▶ Excerpted passage:
--------
This is the project code used for a salary prediction project using standard Human Resource Data. The problem statement being addressed in the project is, "How can we better predict the expected salary for various positions such that the offerred salary can align with the market?"
- HR Salary Information
Option 1: WSL (Windows Sub-Linux)
- Enable WSL in windows
- Install Ubuntu App from Windows Store
- Create Login and sudo password for Linux
Option 2: Google-colab
- Login to google colab
- Copy forked GitHub files to google colab
- Run code
-
Open Windows Sub Linux (Ubuntu App)
-
Run the following command
git clone https://github.com/narquette/salarypredictionportfolio
- Change install script to executable and run install file
chmod +x prereq_install.sh
./prereq_install.sh
- Open Jupyter Notebook
jupyter notebook --no-browser
-
Run Salary Prediction Notebook.ipynb in the Code folder
No Show Prediction
- Go to Heroku App
- Enter in the following values:
- Miles from Metropolis = 45
- Years Experience = 10
- Industry = Health
- View Salary Prediction: "The predicted salary is 157420.0"
Code
- Salary Prediction Notebook (all of the code required to produce a final model)
- HelperFile.py (contains the machine learning class needed to run in the Salary Prediction Notebook
Data
- Original (original salary data)
- Cleaned (cleaned salary data)
- Prediction (the predicted salary data for the test data)
Logs
- Previous Model Logs and Where New Logs Information will be places
Models
- The final model produced from running the notebook
Visualizations
- Visualizations produced in the EDA (exploratory data analysis phase)
- Pandas Profile HTML file for the original data set
--------
▶ Things to do:
**1.** Could you retype the salary prediction project notes above, word for word?
**2.** Can you echo the lines of the listing below, starting with its first line and going on through the line with "Click 'TICKET IS", and nothing past that?

Dataset rows:
--------
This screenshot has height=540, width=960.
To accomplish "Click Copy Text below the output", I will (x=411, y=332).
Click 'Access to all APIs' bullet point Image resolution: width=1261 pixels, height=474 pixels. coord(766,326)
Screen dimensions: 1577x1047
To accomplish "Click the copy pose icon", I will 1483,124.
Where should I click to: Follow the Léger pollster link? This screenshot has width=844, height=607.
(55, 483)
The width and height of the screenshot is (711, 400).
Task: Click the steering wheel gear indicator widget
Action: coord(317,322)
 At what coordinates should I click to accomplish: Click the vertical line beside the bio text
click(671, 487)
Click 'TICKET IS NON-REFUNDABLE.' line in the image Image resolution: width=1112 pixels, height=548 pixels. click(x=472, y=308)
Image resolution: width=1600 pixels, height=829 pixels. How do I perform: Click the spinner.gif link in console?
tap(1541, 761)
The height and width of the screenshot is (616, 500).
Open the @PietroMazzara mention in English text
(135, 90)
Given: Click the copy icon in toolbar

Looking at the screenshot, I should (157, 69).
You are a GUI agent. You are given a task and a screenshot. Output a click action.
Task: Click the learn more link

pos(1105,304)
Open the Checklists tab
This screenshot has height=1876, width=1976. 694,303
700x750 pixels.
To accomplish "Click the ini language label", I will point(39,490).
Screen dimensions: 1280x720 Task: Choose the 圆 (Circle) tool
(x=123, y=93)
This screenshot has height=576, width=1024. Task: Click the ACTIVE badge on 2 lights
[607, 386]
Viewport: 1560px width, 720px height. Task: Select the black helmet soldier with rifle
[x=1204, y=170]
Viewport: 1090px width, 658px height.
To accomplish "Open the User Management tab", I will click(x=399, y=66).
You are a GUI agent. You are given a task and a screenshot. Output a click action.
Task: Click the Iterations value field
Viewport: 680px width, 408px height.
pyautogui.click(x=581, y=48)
--------
▶ Results of the tasks:
**1.**
This is the project code used for a salary prediction project using standard Human Resource Data. The problem statement being addressed in the project is, "How can we better predict the expected salary for various positions such that the offerred salary can align with the market?"
- HR Salary Information
Option 1: WSL (Windows Sub-Linux)
- Enable WSL in windows
- Install Ubuntu App from Windows Store
- Create Login and sudo password for Linux
Option 2: Google-colab
- Login to google colab
- Copy forked GitHub files to google colab
- Run code
-
Open Windows Sub Linux (Ubuntu App)
-
Run the following command
git clone https://github.com/narquette/salarypredictionportfolio
- Change install script to executable and run install file
chmod +x prereq_install.sh
./prereq_install.sh
- Open Jupyter Notebook
jupyter notebook --no-browser
-
Run Salary Prediction Notebook.ipynb in the Code folder
No Show Prediction
- Go to Heroku App
- Enter in the following values:
- Miles from Metropolis = 45
- Years Experience = 10
- Industry = Health
- View Salary Prediction: "The predicted salary is 157420.0"
Code
- Salary Prediction Notebook (all of the code required to produce a final model)
- HelperFile.py (contains the machine learning class needed to run in the Salary Prediction Notebook
Data
- Original (original salary data)
- Cleaned (cleaned salary data)
- Prediction (the predicted salary data for the test data)
Logs
- Previous Model Logs and Where New Logs Information will be places
Models
- The final model produced from running the notebook
Visualizations
- Visualizations produced in the EDA (exploratory data analysis phase)
- Pandas Profile HTML file for the original data set

**2.**
This screenshot has height=540, width=960.
To accomplish "Click Copy Text below the output", I will (x=411, y=332).
Click 'Access to all APIs' bullet point Image resolution: width=1261 pixels, height=474 pixels. coord(766,326)
Screen dimensions: 1577x1047
To accomplish "Click the copy pose icon", I will 1483,124.
Where should I click to: Follow the Léger pollster link? This screenshot has width=844, height=607.
(55, 483)
The width and height of the screenshot is (711, 400).
Task: Click the steering wheel gear indicator widget
Action: coord(317,322)
 At what coordinates should I click to accomplish: Click the vertical line beside the bio text
click(671, 487)
Click 'TICKET IS NON-REFUNDABLE.' line in the image Image resolution: width=1112 pixels, height=548 pixels. click(x=472, y=308)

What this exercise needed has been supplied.